When Carlos E. Moore became a part-time municipal judge in Clarksdale, Mississippi, his first order of business was to remove the state flag from his courtroom.

The banner, adopted in 1894 and retained by Mississippi voters in a 2001 referendum, features the Confederate battle flag in its upper left corner and has been a continuing source of controversy, especially for African-Americans such as Moore.

“That flag – I do not believe it stands for justice,” the 40-year-old lawyer said in an interview last week. “I did not want it standing behind me as I tried to administer justice.”

In fact, Moore would like to eliminate the flag altogether. He has ignored death threats and asked the Supreme Court to intervene in what so far has been an unsuccessful federal lawsuit claiming the flag promotes white supremacy and violates the equal-protection rights of black Mississippians.

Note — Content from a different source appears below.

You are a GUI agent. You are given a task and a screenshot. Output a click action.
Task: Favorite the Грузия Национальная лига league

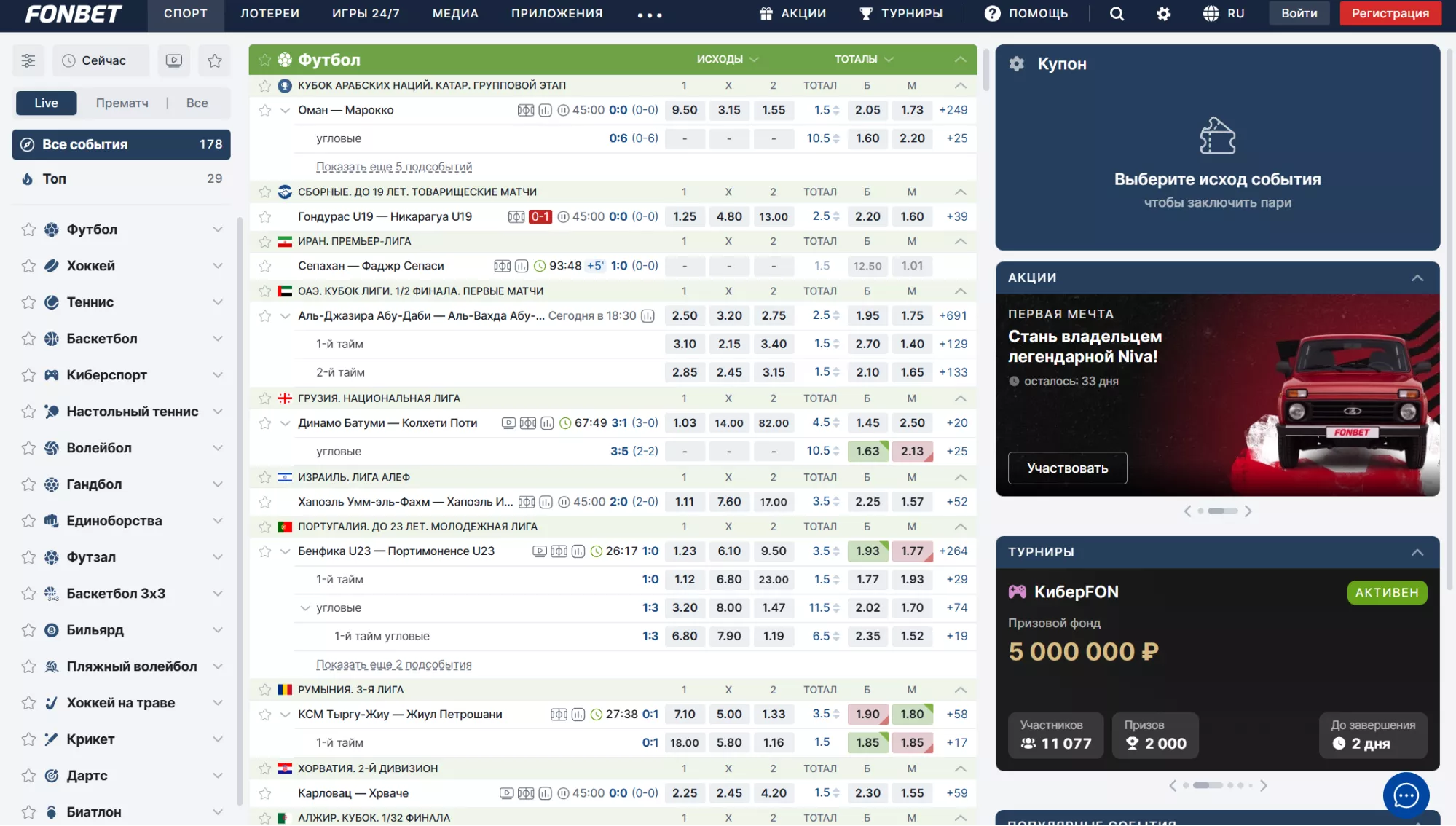[265, 398]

It seems it would be a substantial lift to ask the Supreme Court to tell a state it cannot fly the flag it favors. Even Moore’s lawyer, Philadelphia attorney Michael T. Scott, acknowledges there is no reason to think the court is eager to join the debate over what should be done about the nation’s memorials to the Confederate States of America.

The state of Mississippi did not bother to file a response to Moore’s Supreme Court petition. But the court last month told the state it wanted to know more, and to file a brief.


“So at least somebody at the Supreme Court does not think it is frivolous,” Moore said.

Moore’s petition to the court says the “message in Mississippi’s flag has always been one of racial hostility and insult.” It encourages violence, Moore alleges, and sends a “message to African-American citizens of Mississippi that they are second-class citizens.”

It seemed he had caught a break when his lawsuit was randomly assigned to U.S. District Judge Carlton Reeves.

Reeves, nominated by President Obama, is only the second African-American federal judge in Mississippi and already has made a name for himself. He struck down the state’s law forbidding same-sex couples to marry, one of several rulings around the country that preceded the Supreme Court’s decision in 2015 that such prohibitions violate the Constitution.

Devoting about half of his 32-page decision to what he called “historical context,” Reeves dismissed the idea that the Confederate battle flag celebrates heritage, not hate, as supporters often declare.

“It should go without saying that the emblem has been used time and time again in the Deep South, especially in Mississippi, to express opposition to racial equality,” Reeves wrote.


Still, Reeves wrote, Moore must lose. To bring a federal lawsuit, a plaintiff must show an actual or imminent injury, specific and concrete to that person.

“Moore needs to identify that part of the Constitution which guarantees a legal right to be free from anxiety at state displays of historical racism,” Reeves wrote. “There is none.”

Scott, a corporate lawyer who normally represents pharmaceutical companies but had been looking to be involved in a case involving government endorsement of the Confederate flag, offered Moore help at the appellate level.

Moore acknowledges that the best way to accomplish his goal would be for Mississippi’s elected officials to change the flag. But Mississippi remains the only state to incorporate the battle flag in its emblem, and Moore said legislative efforts to change it have foundered.